In some embodiments of step S104, the present disclosure receives video search information through a user interface on the display of the terminal device. In some embodiments, the terminal device can be, for example, a desktop, a notebook, a tablet, a smart phone, etc. In some embodiments, the video search information may be, for example, text or image. A backend server generates multiple search attribute tags based on the video search information. In some embodiments of step S106, the backend server compares a correlation of the tags of the videos recorded in the video search information (for example, search attribute tags), and outputs recommended videos to the terminal device based on the correlation. In some embodiments, the backend server selects N videos among the large-scale videos that have the highest overlap between the tags and the video search information, sets the N videos as the recommended videos, and outputs the N videos to the terminal device.
In some embodiments of step S108, the terminal device executes an application to detect the resolution of the display. In some embodiments, before detecting the resolution, the terminal device first detects changes in the number of the recommended videos (for example, it changes to N videos). In some embodiments of step S110, the terminal device executes the application to adaptively play the recommended videos in the user interface on the display according to the resolution. In detail, after detecting the resolution, the terminal device further obtains the maximum field number when the recommended videos are displayed in the user interface. Next, the terminal device determines a current field number based on the number of recommended videos and the maximum field number. The terminal device determines the number of at least one special adaptive video included in the recommended videos. The terminal device calculates the width percentage of said special adaptive video, and calculates the width percentage of a plurality of generic adaptive videos included in the recommended videos. In some embodiments, the special adaptive videos are videos that require special calculations to get the width percentage. The generic adaptive videos are not special adaptive videos.
FIG. 2 shows a detail flow chart of the method for large-scale video management in accordance with some embodiments of the present invention. As shown in FIG. 2, the method for large-scale video management of the present disclosure may separately execute a tag generation process S1 and an adaptive video interface display process S2. In the tag generation process S1, the smart camera detects an event (step S11) and outputs a plurality of videos accordingly. Then, the method for large-scale video management of the present disclosure tags the videos (step S12) and uploads the videos to a database (step S13). After that, the method for large-scale video management of the present disclosure performs video correlation comparison and returns a recommendation list (step S14). The recommendation list may include, for example, N recommended videos. The tag generation process S1 can effectively reduce the time required for users to perform multiple manual filters and use full manual identification to find target videos, reduces operational complexity to improve video search efficiency, and then establishes a video correlation map as an advanced video preview list.

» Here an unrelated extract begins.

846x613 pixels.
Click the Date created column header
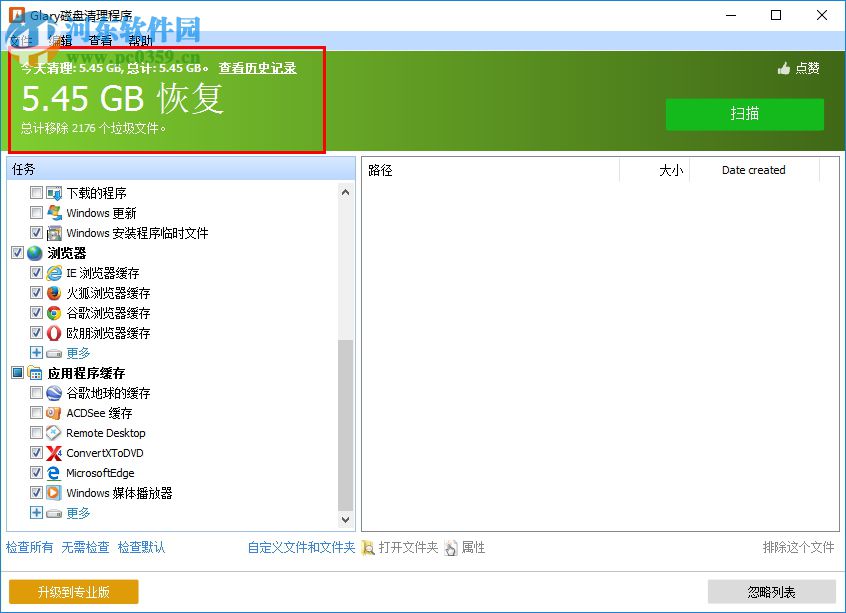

In the adaptive video interface display process S2, a user inputs video search information (step S21). For example, the user enters the video search information through the user interface on the display of the terminal device. After receiving the video search information entered by the user, the method for large-scale video management of the present disclosure sends request data for the recommended video from a back-end server (step S22). After the back-end server receives the request data, the method for large-scale video management of the present disclosure returns the recommended video data to the terminal device. Then, the method for large-scale video management of the present disclosure detects the resolution of the display and obtains the maximum field number of an adaptive layout on the display (step S23). The method for large-scale video management of the present disclosure performs adaptive layout presentation, recommended video presentation, and correlation map presentation (step S24). The adaptive video interface display process S2 is designed to reduce the waste of operating interface layout space and provide solutions to the difficulty of playing a large number of videos. At the same time, users can choose whether to display the returned video results in a video correlation map according to their own needs. The video correlation map will present the search results in a more structured manner based on the tag information of the video itself, so that the users can understand the correlation information between videos. Finally, based on structured sorting results, the management method for large-scale video management of the present disclosure will play the videos in order on the adaptive layout, so as to achieve a simplified search process that allows the user to browse a large number of correlation videos with a single input to optimize the user experience.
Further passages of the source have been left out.